Perform a second multiplication operation using the second weight matrix and the first feature data set;

A target data set is determined according to an operation result of the first multiplication operation and the second multiplication operation.
The method according to claim 6, further comprising:

Obtaining addresses of weight data in the first weight matrix and the second weight matrix;

Perform an address operation using the addresses of the weight data in the first weight matrix and the second weight matrix and the addresses in the first feature data set;

The determining a target data set according to an operation result of the first multiplication operation and the second multiplication operation includes:

A target data set is determined according to an operation result of the first multiplication operation, an operation result of the second multiplication operation, and an operation result of the address operation.
The method according to claim 7, further comprising: obtaining a third weight matrix to an n-th weight matrix in the first weight data set, wherein the third weight The matrix to the n-th weight matrix is a matrix in which the first weight matrix is rearranged in rows, and any of the n row vectors of the first to n-th weight matrices located in the same row is in the same row. The two row vectors are not the same;

Obtaining addresses of weight data in the third weight matrix to the n-th weight matrix;

An address operation is performed using the addresses of the weight data of the third to n-th weight matrixes and the addresses of the feature data in the first feature data set.
The method according to claim 7 or 8, wherein the target data set includes a result matrix, and the result matrix is a convolution operation performed on the first feature data set and the first weight data set.
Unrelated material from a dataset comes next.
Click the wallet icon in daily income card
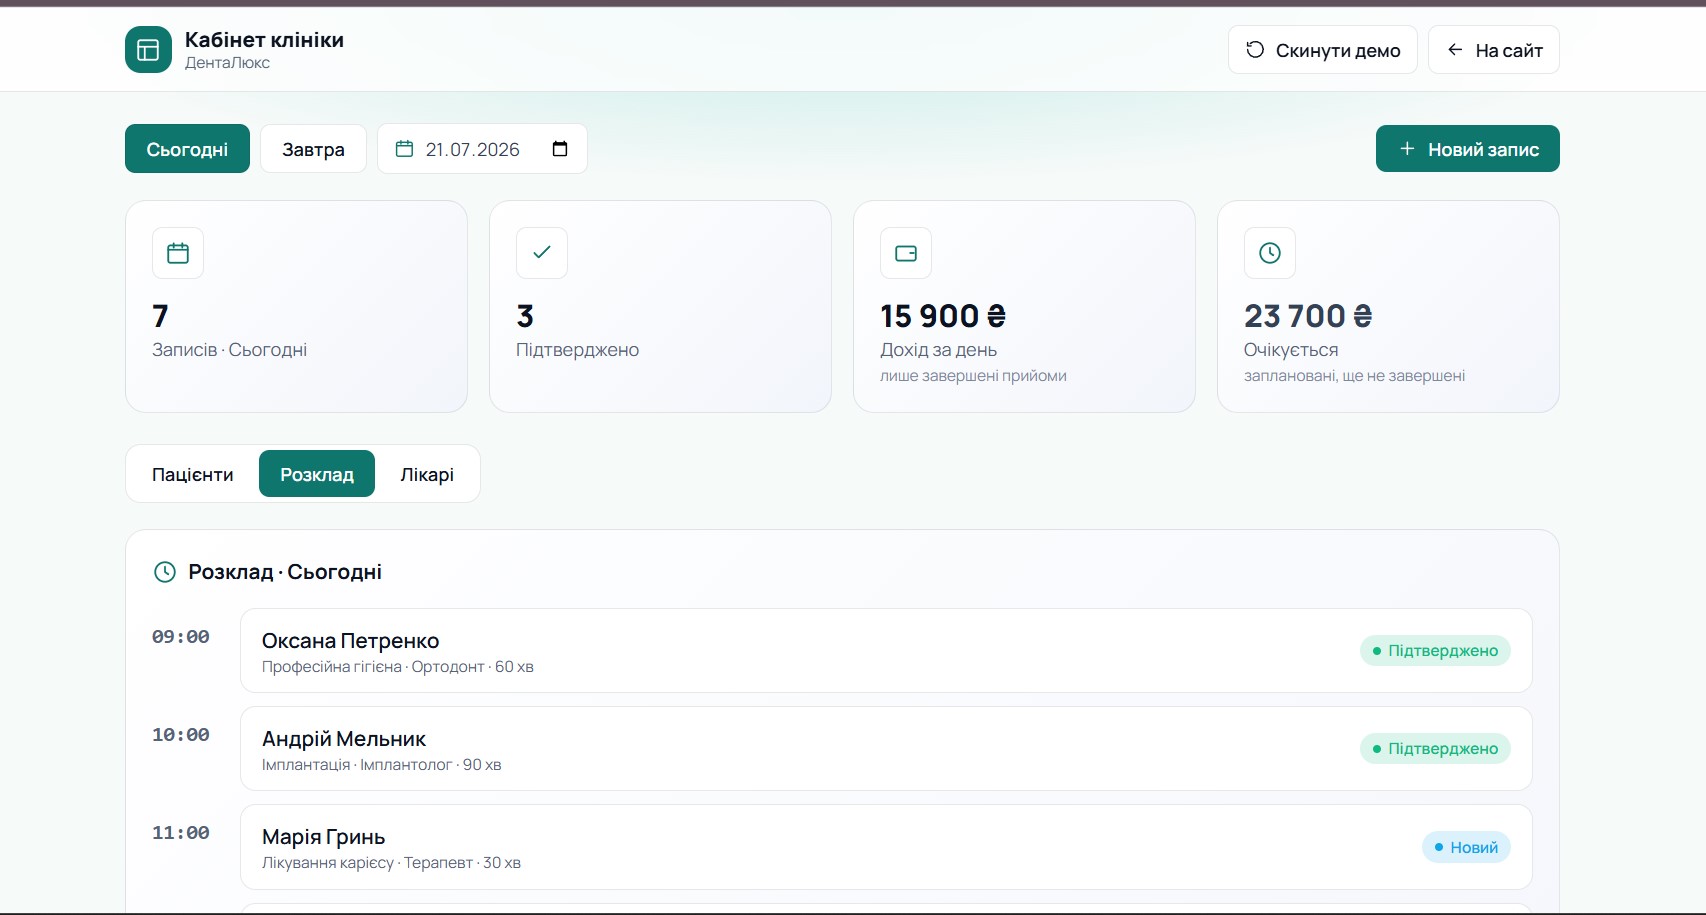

As a result, the first feature data set is represented as a first feature matrix,

The method further includes:

The address of the weight data stored in the array, the address of the first feature data set, the size corresponding to the first feature matrix, the filling size, and the weight size are determined according to each address to determine a first target address, where: The weight size is n rows and m columns, the filling size includes a horizontal filling size and a vertical filling size, the horizontal filling size is (n-1) / 2, and the vertical filling size is (m-1) / 2.
The method according to any one of claims 5 to 9, wherein the method further comprises:

Acquiring a second feature data set, and removing elements with a value of 0 in the second feature data set to obtain the first feature data set;

Acquiring a second weight data set, and removing elements with a value of 0 in the second weight data set to obtain the first weight data set;

Determining an address of each feature data in the first feature data set, and determining an address of each weight in the first weight data set.
A data processing device, characterized in that the data processing device includes:

A processor and a memory, where the memory stores program code, and the processor is configured to call the program code in the memory to perform the data processing method according to any one of claims 6-10.